== ACTIVITY ==
A complete, unaltered copy of the listing is needed. Write it out.

== SUPPLIED RECORDS ==
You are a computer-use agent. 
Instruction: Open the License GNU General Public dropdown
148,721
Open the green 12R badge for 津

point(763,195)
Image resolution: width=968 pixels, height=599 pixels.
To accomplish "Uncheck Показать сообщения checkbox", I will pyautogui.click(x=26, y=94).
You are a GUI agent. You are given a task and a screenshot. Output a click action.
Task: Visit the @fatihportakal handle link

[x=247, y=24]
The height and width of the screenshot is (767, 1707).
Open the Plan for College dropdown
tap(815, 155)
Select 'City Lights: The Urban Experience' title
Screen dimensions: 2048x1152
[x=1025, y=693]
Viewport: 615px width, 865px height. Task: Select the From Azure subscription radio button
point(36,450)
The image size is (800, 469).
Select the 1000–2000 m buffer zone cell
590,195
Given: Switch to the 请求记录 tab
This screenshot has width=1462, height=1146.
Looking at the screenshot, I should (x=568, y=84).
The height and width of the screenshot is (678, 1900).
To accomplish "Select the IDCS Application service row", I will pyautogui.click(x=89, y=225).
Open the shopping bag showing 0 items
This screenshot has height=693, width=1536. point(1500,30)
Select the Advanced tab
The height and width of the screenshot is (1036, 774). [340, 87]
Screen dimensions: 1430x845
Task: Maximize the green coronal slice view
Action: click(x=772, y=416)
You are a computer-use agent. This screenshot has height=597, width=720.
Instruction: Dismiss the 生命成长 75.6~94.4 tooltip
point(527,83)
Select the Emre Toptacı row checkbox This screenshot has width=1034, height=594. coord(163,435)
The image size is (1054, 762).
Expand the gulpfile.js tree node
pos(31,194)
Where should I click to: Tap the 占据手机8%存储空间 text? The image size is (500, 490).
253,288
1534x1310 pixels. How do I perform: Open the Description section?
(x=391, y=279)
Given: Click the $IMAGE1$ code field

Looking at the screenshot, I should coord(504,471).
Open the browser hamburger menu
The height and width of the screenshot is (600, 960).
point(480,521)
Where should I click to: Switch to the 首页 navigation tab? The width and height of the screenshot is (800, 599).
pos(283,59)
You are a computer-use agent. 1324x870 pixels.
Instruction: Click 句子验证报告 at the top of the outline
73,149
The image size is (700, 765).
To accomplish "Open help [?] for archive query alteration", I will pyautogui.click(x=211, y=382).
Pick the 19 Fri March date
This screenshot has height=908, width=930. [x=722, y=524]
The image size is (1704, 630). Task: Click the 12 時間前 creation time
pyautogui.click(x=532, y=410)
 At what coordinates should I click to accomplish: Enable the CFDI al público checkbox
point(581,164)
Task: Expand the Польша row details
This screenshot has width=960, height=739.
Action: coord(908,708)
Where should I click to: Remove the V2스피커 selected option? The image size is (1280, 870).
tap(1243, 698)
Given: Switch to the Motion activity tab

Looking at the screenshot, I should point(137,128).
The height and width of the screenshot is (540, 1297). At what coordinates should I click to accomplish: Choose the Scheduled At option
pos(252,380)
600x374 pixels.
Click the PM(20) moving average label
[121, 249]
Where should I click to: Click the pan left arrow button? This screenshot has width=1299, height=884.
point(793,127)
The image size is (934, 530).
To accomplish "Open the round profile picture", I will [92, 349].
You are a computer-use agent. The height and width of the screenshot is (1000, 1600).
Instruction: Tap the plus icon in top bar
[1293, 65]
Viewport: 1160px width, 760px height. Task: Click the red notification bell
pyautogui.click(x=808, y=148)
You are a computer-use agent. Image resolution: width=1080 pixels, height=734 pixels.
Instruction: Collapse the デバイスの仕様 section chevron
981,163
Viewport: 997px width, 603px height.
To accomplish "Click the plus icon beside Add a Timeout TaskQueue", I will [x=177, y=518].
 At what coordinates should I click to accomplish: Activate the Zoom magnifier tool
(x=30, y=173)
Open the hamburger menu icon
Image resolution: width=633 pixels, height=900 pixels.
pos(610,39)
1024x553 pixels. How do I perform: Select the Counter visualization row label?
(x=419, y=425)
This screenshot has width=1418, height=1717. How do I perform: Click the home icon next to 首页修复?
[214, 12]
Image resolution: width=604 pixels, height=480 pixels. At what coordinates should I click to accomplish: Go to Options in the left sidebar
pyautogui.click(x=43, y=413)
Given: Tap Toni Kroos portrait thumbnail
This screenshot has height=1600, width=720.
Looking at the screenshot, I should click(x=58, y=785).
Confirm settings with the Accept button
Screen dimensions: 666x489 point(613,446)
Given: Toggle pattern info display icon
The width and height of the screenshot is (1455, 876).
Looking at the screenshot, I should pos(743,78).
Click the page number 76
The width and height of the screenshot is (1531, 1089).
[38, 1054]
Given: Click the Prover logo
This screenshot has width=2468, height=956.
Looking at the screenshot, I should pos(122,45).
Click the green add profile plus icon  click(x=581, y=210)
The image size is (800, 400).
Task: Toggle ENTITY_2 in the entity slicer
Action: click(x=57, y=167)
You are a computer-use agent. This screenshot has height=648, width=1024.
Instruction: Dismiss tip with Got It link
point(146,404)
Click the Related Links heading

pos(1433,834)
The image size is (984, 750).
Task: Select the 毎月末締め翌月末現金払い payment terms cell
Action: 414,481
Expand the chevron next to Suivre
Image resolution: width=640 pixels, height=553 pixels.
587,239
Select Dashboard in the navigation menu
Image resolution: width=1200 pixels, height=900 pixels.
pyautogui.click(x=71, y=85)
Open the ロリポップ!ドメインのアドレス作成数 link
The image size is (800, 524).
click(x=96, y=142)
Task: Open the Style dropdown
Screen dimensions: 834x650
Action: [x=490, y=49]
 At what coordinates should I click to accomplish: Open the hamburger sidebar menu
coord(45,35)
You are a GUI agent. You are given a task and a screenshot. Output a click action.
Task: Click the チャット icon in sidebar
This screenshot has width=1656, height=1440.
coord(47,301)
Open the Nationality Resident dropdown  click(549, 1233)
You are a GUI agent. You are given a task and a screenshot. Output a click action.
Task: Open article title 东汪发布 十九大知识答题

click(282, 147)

== EXERCISE SOLUTION ==
You are a computer-use agent. 
Instruction: Open the License GNU General Public dropdown
148,721
Open the green 12R badge for 津

point(763,195)
Image resolution: width=968 pixels, height=599 pixels.
To accomplish "Uncheck Показать сообщения checkbox", I will pyautogui.click(x=26, y=94).
You are a GUI agent. You are given a task and a screenshot. Output a click action.
Task: Visit the @fatihportakal handle link

[x=247, y=24]
The height and width of the screenshot is (767, 1707).
Open the Plan for College dropdown
tap(815, 155)
Select 'City Lights: The Urban Experience' title
Screen dimensions: 2048x1152
[x=1025, y=693]
Viewport: 615px width, 865px height. Task: Select the From Azure subscription radio button
point(36,450)
The image size is (800, 469).
Select the 1000–2000 m buffer zone cell
590,195
Given: Switch to the 请求记录 tab
This screenshot has width=1462, height=1146.
Looking at the screenshot, I should (x=568, y=84).
The height and width of the screenshot is (678, 1900).
To accomplish "Select the IDCS Application service row", I will pyautogui.click(x=89, y=225).
Open the shopping bag showing 0 items
This screenshot has height=693, width=1536. point(1500,30)
Select the Advanced tab
The height and width of the screenshot is (1036, 774). [340, 87]
Screen dimensions: 1430x845
Task: Maximize the green coronal slice view
Action: click(x=772, y=416)
You are a computer-use agent. This screenshot has height=597, width=720.
Instruction: Dismiss the 生命成长 75.6~94.4 tooltip
point(527,83)
Select the Emre Toptacı row checkbox This screenshot has width=1034, height=594. coord(163,435)
The image size is (1054, 762).
Expand the gulpfile.js tree node
pos(31,194)
Where should I click to: Tap the 占据手机8%存储空间 text? The image size is (500, 490).
253,288
1534x1310 pixels. How do I perform: Open the Description section?
(x=391, y=279)
Given: Click the $IMAGE1$ code field

Looking at the screenshot, I should coord(504,471).
Open the browser hamburger menu
The height and width of the screenshot is (600, 960).
point(480,521)
Where should I click to: Switch to the 首页 navigation tab? The width and height of the screenshot is (800, 599).
pos(283,59)
You are a computer-use agent. 1324x870 pixels.
Instruction: Click 句子验证报告 at the top of the outline
73,149
The image size is (700, 765).
To accomplish "Open help [?] for archive query alteration", I will pyautogui.click(x=211, y=382).
Pick the 19 Fri March date
This screenshot has height=908, width=930. [x=722, y=524]
The image size is (1704, 630). Task: Click the 12 時間前 creation time
pyautogui.click(x=532, y=410)
 At what coordinates should I click to accomplish: Enable the CFDI al público checkbox
point(581,164)
Task: Expand the Польша row details
This screenshot has width=960, height=739.
Action: coord(908,708)
Where should I click to: Remove the V2스피커 selected option? The image size is (1280, 870).
tap(1243, 698)
Given: Switch to the Motion activity tab

Looking at the screenshot, I should point(137,128).
The height and width of the screenshot is (540, 1297). At what coordinates should I click to accomplish: Choose the Scheduled At option
pos(252,380)
600x374 pixels.
Click the PM(20) moving average label
[121, 249]
Where should I click to: Click the pan left arrow button? This screenshot has width=1299, height=884.
point(793,127)
The image size is (934, 530).
To accomplish "Open the round profile picture", I will [92, 349].
You are a computer-use agent. The height and width of the screenshot is (1000, 1600).
Instruction: Tap the plus icon in top bar
[1293, 65]
Viewport: 1160px width, 760px height. Task: Click the red notification bell
pyautogui.click(x=808, y=148)
You are a computer-use agent. Image resolution: width=1080 pixels, height=734 pixels.
Instruction: Collapse the デバイスの仕様 section chevron
981,163
Viewport: 997px width, 603px height.
To accomplish "Click the plus icon beside Add a Timeout TaskQueue", I will [x=177, y=518].
 At what coordinates should I click to accomplish: Activate the Zoom magnifier tool
(x=30, y=173)
Open the hamburger menu icon
Image resolution: width=633 pixels, height=900 pixels.
pos(610,39)
1024x553 pixels. How do I perform: Select the Counter visualization row label?
(x=419, y=425)
This screenshot has width=1418, height=1717. How do I perform: Click the home icon next to 首页修复?
[214, 12]
Image resolution: width=604 pixels, height=480 pixels. At what coordinates should I click to accomplish: Go to Options in the left sidebar
pyautogui.click(x=43, y=413)
Given: Tap Toni Kroos portrait thumbnail
This screenshot has height=1600, width=720.
Looking at the screenshot, I should click(x=58, y=785).
Confirm settings with the Accept button
Screen dimensions: 666x489 point(613,446)
Given: Toggle pattern info display icon
The width and height of the screenshot is (1455, 876).
Looking at the screenshot, I should pos(743,78).
Click the page number 76
The width and height of the screenshot is (1531, 1089).
[38, 1054]
Given: Click the Prover logo
This screenshot has width=2468, height=956.
Looking at the screenshot, I should pos(122,45).
Click the green add profile plus icon  click(x=581, y=210)
The image size is (800, 400).
Task: Toggle ENTITY_2 in the entity slicer
Action: click(x=57, y=167)
You are a computer-use agent. This screenshot has height=648, width=1024.
Instruction: Dismiss tip with Got It link
point(146,404)
Click the Related Links heading

pos(1433,834)
The image size is (984, 750).
Task: Select the 毎月末締め翌月末現金払い payment terms cell
Action: 414,481
Expand the chevron next to Suivre
Image resolution: width=640 pixels, height=553 pixels.
587,239
Select Dashboard in the navigation menu
Image resolution: width=1200 pixels, height=900 pixels.
pyautogui.click(x=71, y=85)
Open the ロリポップ!ドメインのアドレス作成数 link
The image size is (800, 524).
click(x=96, y=142)
Task: Open the Style dropdown
Screen dimensions: 834x650
Action: [x=490, y=49]
 At what coordinates should I click to accomplish: Open the hamburger sidebar menu
coord(45,35)
You are a GUI agent. You are given a task and a screenshot. Output a click action.
Task: Click the チャット icon in sidebar
This screenshot has width=1656, height=1440.
coord(47,301)
Open the Nationality Resident dropdown  click(549, 1233)
You are a GUI agent. You are given a task and a screenshot. Output a click action.
Task: Open article title 东汪发布 十九大知识答题

click(282, 147)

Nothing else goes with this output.